§ **What you should do**
When you reach the line containing "Select the 5.40 answer radio button" in the entries below, begin reproducing lines exactly, and stop once the line containing "The width and height of the screenshot is (329, 202)." is done.
BEGIN Information given
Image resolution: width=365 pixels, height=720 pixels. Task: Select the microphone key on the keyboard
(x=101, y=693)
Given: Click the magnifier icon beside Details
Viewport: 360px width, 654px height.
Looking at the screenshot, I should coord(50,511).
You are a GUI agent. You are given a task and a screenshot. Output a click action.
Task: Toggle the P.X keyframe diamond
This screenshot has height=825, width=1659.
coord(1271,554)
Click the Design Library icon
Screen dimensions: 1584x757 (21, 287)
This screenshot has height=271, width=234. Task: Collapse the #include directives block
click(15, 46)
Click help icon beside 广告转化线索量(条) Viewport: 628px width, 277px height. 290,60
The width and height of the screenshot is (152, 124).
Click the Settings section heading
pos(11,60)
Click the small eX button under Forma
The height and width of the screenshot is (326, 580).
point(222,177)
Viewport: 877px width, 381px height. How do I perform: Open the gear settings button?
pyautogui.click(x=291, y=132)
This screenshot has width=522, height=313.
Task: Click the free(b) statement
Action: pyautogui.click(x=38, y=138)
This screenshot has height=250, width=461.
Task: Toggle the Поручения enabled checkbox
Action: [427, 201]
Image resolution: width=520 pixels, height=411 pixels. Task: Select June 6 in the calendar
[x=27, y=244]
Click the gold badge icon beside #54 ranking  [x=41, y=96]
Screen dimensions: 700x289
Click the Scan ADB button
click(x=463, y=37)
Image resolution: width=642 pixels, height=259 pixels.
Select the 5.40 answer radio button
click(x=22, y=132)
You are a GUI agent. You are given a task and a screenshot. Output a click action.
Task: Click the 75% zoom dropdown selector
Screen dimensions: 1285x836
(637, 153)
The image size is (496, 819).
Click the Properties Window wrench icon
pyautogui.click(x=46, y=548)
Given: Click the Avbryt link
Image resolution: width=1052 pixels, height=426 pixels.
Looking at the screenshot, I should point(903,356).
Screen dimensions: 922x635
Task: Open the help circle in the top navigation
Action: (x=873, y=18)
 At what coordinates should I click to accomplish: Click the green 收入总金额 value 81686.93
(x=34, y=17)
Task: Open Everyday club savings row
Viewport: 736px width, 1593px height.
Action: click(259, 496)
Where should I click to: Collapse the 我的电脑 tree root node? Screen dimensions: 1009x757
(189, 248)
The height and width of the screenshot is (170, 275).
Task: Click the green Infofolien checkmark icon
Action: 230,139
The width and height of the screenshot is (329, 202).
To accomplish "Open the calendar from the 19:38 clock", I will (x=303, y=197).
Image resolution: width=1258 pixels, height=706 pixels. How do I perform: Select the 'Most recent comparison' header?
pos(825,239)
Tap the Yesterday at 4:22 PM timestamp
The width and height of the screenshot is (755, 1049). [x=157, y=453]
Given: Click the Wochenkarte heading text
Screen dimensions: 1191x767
END Information given
§ **Result of the exercise**
Select the 5.40 answer radio button
click(x=22, y=132)
You are a GUI agent. You are given a task and a screenshot. Output a click action.
Task: Click the 75% zoom dropdown selector
Screen dimensions: 1285x836
(637, 153)
The image size is (496, 819).
Click the Properties Window wrench icon
pyautogui.click(x=46, y=548)
Given: Click the Avbryt link
Image resolution: width=1052 pixels, height=426 pixels.
Looking at the screenshot, I should point(903,356).
Screen dimensions: 922x635
Task: Open the help circle in the top navigation
Action: (x=873, y=18)
 At what coordinates should I click to accomplish: Click the green 收入总金额 value 81686.93
(x=34, y=17)
Task: Open Everyday club savings row
Viewport: 736px width, 1593px height.
Action: click(259, 496)
Where should I click to: Collapse the 我的电脑 tree root node? Screen dimensions: 1009x757
(189, 248)
The height and width of the screenshot is (170, 275).
Task: Click the green Infofolien checkmark icon
Action: 230,139
The width and height of the screenshot is (329, 202).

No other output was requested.